Kogan's Agora gets tweaked ahead of release -- in Photoshop, anyway
You're bound to face a few hiccups when you're a no-name brand trying to source an Android handset from a no-name ODM buried deep inside a Shenzen industrial park, and it seems Kogan's going through those growing pains right about now. The Australian company still says the Agora and Agora Pro will ship before the end of January (barely), but it looks like they're down to the wire with tweaks to the phone's design. For starters, the soft keys are gone -- not much use for those in Android anyway, last we checked -- replaced with a decidedly WinMo-esque set of home and back keys; the keyboard's been redesigned, too, and the d-pad is looking more usable than it had been before. For the Agora's price point, we're still sold on this thing -- but only if we can get something more than a printout of a pretty render delivered to our doorstep.
[Thanks, Big Mike]
[Thanks, Big Mike]



















the "redesign" screams of, "psst! we have a shitload of leftover 320x240 screens for the Blackberry Curve that RIM has unloaded after finally releasing their new products en masse... i give you my special price!"

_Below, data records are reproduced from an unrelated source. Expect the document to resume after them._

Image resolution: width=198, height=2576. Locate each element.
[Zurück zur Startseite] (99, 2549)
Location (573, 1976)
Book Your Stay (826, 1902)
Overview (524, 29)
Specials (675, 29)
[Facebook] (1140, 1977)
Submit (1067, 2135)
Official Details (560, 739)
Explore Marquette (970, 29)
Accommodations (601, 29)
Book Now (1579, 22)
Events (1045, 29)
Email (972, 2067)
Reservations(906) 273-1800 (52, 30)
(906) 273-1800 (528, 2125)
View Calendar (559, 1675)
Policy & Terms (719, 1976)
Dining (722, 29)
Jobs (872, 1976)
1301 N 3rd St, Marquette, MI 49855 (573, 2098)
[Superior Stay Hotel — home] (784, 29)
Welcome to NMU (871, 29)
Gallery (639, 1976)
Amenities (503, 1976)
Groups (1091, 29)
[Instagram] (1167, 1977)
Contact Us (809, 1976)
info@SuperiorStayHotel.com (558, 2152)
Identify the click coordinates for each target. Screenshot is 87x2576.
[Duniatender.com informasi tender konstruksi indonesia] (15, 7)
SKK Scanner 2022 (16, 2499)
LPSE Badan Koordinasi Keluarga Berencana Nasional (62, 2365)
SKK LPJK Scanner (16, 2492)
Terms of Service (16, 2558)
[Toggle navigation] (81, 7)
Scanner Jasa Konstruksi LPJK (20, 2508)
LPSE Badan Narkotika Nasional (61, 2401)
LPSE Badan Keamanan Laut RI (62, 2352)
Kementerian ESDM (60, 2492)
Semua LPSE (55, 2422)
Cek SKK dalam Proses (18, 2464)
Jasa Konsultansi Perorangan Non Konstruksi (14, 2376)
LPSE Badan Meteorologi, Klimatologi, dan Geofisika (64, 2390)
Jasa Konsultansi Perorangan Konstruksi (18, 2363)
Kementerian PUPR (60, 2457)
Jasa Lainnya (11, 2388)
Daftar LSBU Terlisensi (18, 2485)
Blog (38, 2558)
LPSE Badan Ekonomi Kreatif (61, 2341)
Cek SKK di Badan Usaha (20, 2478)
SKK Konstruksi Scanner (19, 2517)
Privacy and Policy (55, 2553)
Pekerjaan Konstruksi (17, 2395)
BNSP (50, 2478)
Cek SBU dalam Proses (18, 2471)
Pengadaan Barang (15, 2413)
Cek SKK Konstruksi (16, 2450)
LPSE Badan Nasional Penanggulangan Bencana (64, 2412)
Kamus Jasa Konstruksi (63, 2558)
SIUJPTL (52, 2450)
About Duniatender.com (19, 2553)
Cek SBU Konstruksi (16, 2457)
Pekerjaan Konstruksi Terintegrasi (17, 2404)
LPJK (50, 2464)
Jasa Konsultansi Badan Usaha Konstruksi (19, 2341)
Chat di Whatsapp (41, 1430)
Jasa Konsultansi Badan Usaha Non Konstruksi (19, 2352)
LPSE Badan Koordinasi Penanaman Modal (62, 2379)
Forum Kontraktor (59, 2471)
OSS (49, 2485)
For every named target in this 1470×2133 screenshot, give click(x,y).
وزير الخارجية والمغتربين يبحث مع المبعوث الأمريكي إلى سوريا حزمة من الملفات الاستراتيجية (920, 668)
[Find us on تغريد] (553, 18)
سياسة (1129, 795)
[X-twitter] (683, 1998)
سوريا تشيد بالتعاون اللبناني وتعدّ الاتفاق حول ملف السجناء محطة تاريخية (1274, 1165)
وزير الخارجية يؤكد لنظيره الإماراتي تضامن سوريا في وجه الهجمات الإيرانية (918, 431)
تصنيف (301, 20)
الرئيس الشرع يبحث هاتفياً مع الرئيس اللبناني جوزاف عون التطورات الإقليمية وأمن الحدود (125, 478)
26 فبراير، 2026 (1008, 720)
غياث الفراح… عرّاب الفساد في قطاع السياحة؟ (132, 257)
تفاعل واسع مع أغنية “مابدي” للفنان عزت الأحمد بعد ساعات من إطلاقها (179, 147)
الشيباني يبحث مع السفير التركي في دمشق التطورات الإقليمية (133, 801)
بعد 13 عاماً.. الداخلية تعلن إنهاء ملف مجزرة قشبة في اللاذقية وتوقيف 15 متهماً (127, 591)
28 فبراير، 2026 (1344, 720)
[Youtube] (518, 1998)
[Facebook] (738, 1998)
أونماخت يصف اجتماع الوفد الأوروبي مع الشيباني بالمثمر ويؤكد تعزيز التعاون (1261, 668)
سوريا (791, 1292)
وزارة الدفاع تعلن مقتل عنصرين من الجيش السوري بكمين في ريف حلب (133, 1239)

if these turn out to not be vapor, i'd be willing to risk $300 on one. it's like a blackberry but with an OS from this millennium.
crap. i just noticed a problem. "2 megapixel camera".
unless this is some really solid quality camera (highly doubtful), all those really cool apps focused on barcode scanning wont work as proven by their counterparts' immense failure on the iPhone.
how dumb do you have to be to design a phone with specs that stray BELOW the reference design? ugh.
this phone has a touchscreen.... the curve doesnt
Looks like the screen got squished...
Maybe someone from Engadget can confirm, but the width of the "updated" model is about .160" wider than the earlier version? Are these pics equally scaled? Screen on the updated view also looks more like a WQVGA vs the earlier version's S/QVGA.
Ugh, I'm sorry, but major mistake on meddling with screen size. Much prefer the former, hate big gaps between the screen and edge of the handset.
The chances of this phone materializing in the next 1 month are a billion to one.
If the distributor doesn't even have a sample to show on the web site, a working phone will be multiple months away.
The fact that people are putting money down on a phone that is constantly morphing is rather doggy. It was only a month ago this phone was going to have a full sized touch screen.
Am I the only one that smells a rat?
You would have thought if they went to the trouble of touching up the image they would have fixed the out of sync clocks!